──────── INFORMATION GIVEN ────────
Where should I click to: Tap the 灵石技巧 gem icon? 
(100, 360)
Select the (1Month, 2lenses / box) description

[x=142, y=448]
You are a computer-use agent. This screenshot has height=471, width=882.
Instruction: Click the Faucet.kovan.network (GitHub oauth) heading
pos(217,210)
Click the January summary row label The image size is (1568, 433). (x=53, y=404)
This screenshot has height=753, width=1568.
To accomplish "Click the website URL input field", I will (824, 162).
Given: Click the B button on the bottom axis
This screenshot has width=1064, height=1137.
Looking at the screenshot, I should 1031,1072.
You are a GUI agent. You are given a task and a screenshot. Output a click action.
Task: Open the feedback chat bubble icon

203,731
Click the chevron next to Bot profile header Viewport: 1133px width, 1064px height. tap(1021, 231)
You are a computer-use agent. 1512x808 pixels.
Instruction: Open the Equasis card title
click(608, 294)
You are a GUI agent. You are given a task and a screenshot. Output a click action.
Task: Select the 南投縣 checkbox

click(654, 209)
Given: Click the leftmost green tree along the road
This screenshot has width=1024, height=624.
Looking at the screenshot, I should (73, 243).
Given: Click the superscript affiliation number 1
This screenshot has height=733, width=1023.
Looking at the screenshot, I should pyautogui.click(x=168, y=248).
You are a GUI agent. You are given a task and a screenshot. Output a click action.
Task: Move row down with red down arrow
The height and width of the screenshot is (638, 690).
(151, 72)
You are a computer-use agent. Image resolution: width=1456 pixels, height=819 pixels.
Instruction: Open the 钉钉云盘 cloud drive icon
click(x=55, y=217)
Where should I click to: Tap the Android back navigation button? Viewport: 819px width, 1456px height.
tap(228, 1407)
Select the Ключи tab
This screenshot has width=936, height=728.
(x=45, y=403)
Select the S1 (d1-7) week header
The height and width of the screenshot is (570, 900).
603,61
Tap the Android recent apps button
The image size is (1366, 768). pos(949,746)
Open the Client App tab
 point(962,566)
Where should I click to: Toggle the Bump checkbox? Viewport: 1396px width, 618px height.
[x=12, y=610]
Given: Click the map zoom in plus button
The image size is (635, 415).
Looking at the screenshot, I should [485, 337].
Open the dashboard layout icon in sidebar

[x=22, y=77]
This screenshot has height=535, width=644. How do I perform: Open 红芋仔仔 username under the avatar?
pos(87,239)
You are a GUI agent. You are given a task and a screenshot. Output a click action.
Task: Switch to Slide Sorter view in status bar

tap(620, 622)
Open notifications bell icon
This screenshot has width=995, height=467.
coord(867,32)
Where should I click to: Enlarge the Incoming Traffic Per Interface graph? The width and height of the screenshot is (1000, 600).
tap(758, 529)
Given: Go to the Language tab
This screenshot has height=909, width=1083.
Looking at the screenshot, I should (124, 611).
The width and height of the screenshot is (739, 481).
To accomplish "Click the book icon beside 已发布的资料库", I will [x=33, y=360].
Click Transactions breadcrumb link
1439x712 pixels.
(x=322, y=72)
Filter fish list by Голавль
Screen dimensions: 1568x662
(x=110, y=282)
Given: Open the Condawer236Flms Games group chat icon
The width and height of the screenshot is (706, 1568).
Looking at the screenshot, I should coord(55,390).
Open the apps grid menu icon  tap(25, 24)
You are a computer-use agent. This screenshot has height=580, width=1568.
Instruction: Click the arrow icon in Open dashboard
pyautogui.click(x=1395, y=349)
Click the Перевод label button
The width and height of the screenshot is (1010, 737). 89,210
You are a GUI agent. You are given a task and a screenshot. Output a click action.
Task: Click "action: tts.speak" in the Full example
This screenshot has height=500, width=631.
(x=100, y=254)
────────
**EXERCISE:** When a line among the entries contains "computer", pull that line out.

**RESULT OF THE EXERCISE:**
You are a computer-use agent. This screenshot has height=471, width=882.
You are a computer-use agent. 1512x808 pixels.
You are a computer-use agent. Image resolution: width=1456 pixels, height=819 pixels.
You are a computer-use agent. This screenshot has height=580, width=1568.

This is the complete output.